Khait jumped into action with flickering psystave in hand, intent on aiding his cousin in this altercation. Despite his transhuman physiology and power armoured speed, he arrived too late. A maggot pillar the size of a Knight’s foot burst from Slaught’s amorphous body and hit Racka Utó’s crimson plastron with the velocity and force of a thunder hammer. The blow lifted the First Acolyte off his feet, and the Word Bearer flew a handful of metres backwards before impacting with a crunch against the lowest terrace.

There was no time for surprises. Khait’s mind rose sluggishly through the enumerations, impeded as he was by the Sepulchre’s hateful warp-curbing effect. Despite reaching the fifth enumeration, the warp barely trickled forth, and he almost missed the appendage slithering towards his ankle. He struck it with the tip of his psystave and used the weapon to vault above the other tendril, following in the first one’s shadow. Stomping hard on the second tendril, he brought his psystave around in a wide arc. The psycrystals inlaid into the stave flashed with ghostly fire as it bisected Slaught.

The xenos shriek-hissed in what Khait assumed was pain. The maggot-man fell apart, but only temporarily. Their component worms swiftly reassembled into a bipedal form that stood as tall as a Dreadnought.
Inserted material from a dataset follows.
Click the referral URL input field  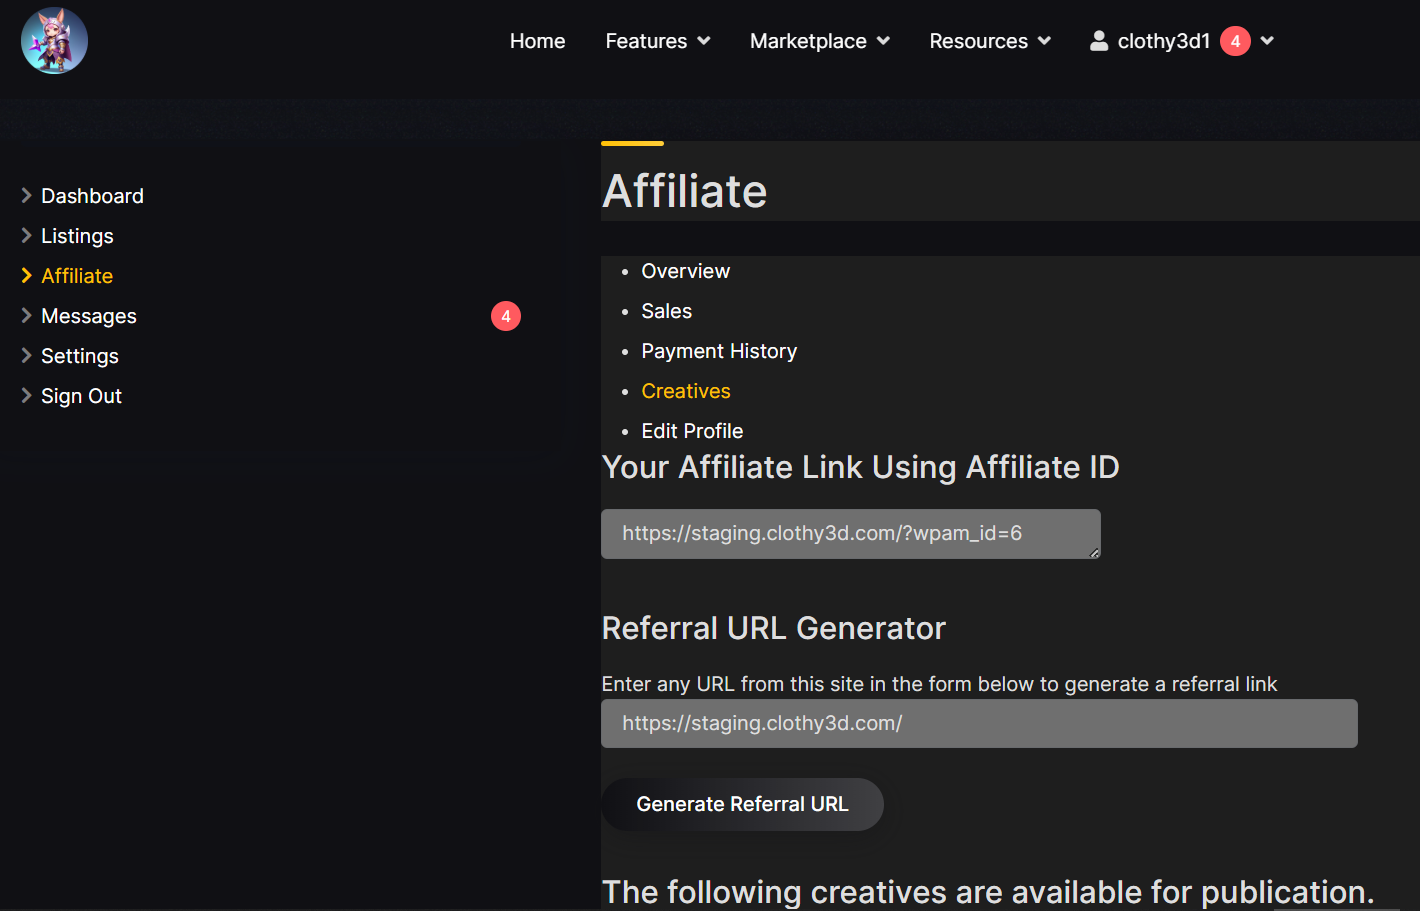(978, 723)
Freshly secreted mucus covered their body, each swollen maggot pulsating with a sudden vigour beneath the iridescent sheen.

‘You’ll regret this,’ Slaught promised as the barrels of disturbingly organic cannons emerged from the ends of their arms. Bioluminescent fire gathered in the cannons’ bowels and Khait had no doubt that even his psychically reinforced armour would prove to be little protection against their power. Falling back to the fourth enumeration, Khait summoned a flickering psychic wall between them. He was unsure if it could withstand the blast as the warp remained distant and barely responsive to his calls, but it would only need to hold against the first salvo.

Khait and Slaught were suddenly thrown from their feet as the whole planet shuddered. Racka Utó only remained upright because he held onto the cracked terrace he’d been kicked against. The quaking stopped as abruptly as it had started, replaced by a deep thrum that vibrated every bone in Khait’s body. It was nothing his Astartes conditioning couldn’t handle, and Khait sprang to his feet, ready to continue.

Slaught, however, still struggled to bring themselves upright. As menacing as their bipedal form was, it was a mimicry. Lacking true familiarity with standing and fighting upright, they were now at a disadvantage. The hardened combat mucus across the maggots also seemed to prevent transformation, Khait observed.

‘The price of betrayal is death,’ Racka Utó said gleefully, relishing the irony of words spilling from his treacherous lips. He strode forth and spun his accursed crozius overhead, ready to deliver the final blow.

‘The Sleepless awaken,’ Slaught said, the words barely intelligible. ‘We must go. Now!’

‘Where exactly? You’ve led us right into their ruins,’ Khait replied, holding up a palm to stop the First Acolyte.

‘Deeper still we must go,’ the maggot-man explained, remaining deceptively still as its component worms slurped back the mucus they’d secreted. ‘For there lies a marker of the aeldari. A portal to their twilight domain, where the Sleepless cannot pursue us. Only those touched by Ruin may attempt to wrench it open, but without us, you won’t find it before the Sleepless overwhelm and exterminate you.’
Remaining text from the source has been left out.